Romeu Zema, eleito pelo partido ­Novo ao governo de Minas Gerais com uma chapa “puro-sangue”, utilizou o bolsonarismo a seu favor até onde pôde. Agora, por conveniência eleitoral, busca desvencilhar-lhe da imagem do capitão. Apesar de chegar ao Palácio Tiradentes com um discurso de “não compor com a velha política”, fez exatamente o contrário. Tanto que disputa a reeleição aliado por partidos como MDB, Progressistas e Solidariedade. “Zema nunca adotou a estética bolsonarista, aquele estilo ­superagressivo”, observa o cientista político da FGV. “Ele fez um governo convencional.”
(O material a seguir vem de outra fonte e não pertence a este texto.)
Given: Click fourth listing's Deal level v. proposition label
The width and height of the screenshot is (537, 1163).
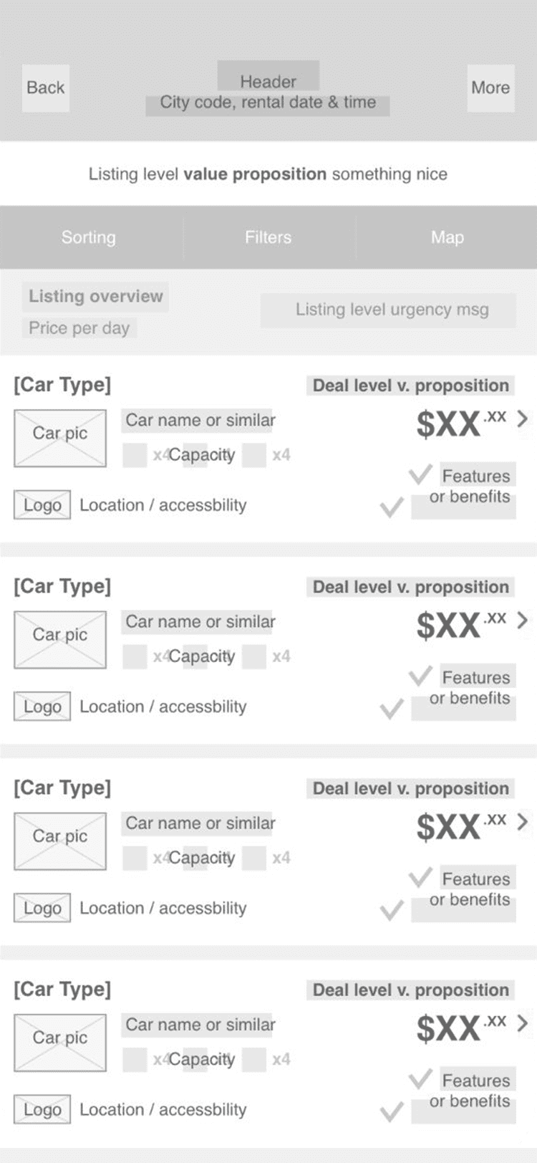Looking at the screenshot, I should click(x=411, y=990).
Caminho semelhante foi trilhado pelo governador de Santa Catarina, Carlos Moisés. Eleito em 2018 pelo PSL, à época a mesma agremiação de Bolsonaro, ele não tardou a se articular com os partidos e os políticos tradicionais. Tanto que resistiu a diversos pedidos de ­impeachment e, mesmo após ser afastado do cargo por determinação judicial, conseguiu retomar o mandato. Não está com a reeleição garantida, enfrenta adversários fortes, mas ainda figura na dianteira das pesquisas. Fato é que abandonou de vez a fantasia da “nova política”, está perfeitamente integrado ao sistema.

Apesar da sombra bolsonarista, Camila Rocha acredita que ainda é cedo para prenunciar o ocaso da “nova política”. Com Bolsonaro fora do poder, é possível que esses grupos voltem a ganhar tração. Mas tampouco há muitas certezas sobre o futuro do bolsonarismo. “Se o capitão for preso, vai ter um movimento ‘Bolsonaro Livre’?”, provoca Couto. “Acho difícil.” •

PUBLICADO NA EDIÇÃO Nº 1226 DE CARTACAPITAL, EM 21 DE SETEMBRO DE 2022.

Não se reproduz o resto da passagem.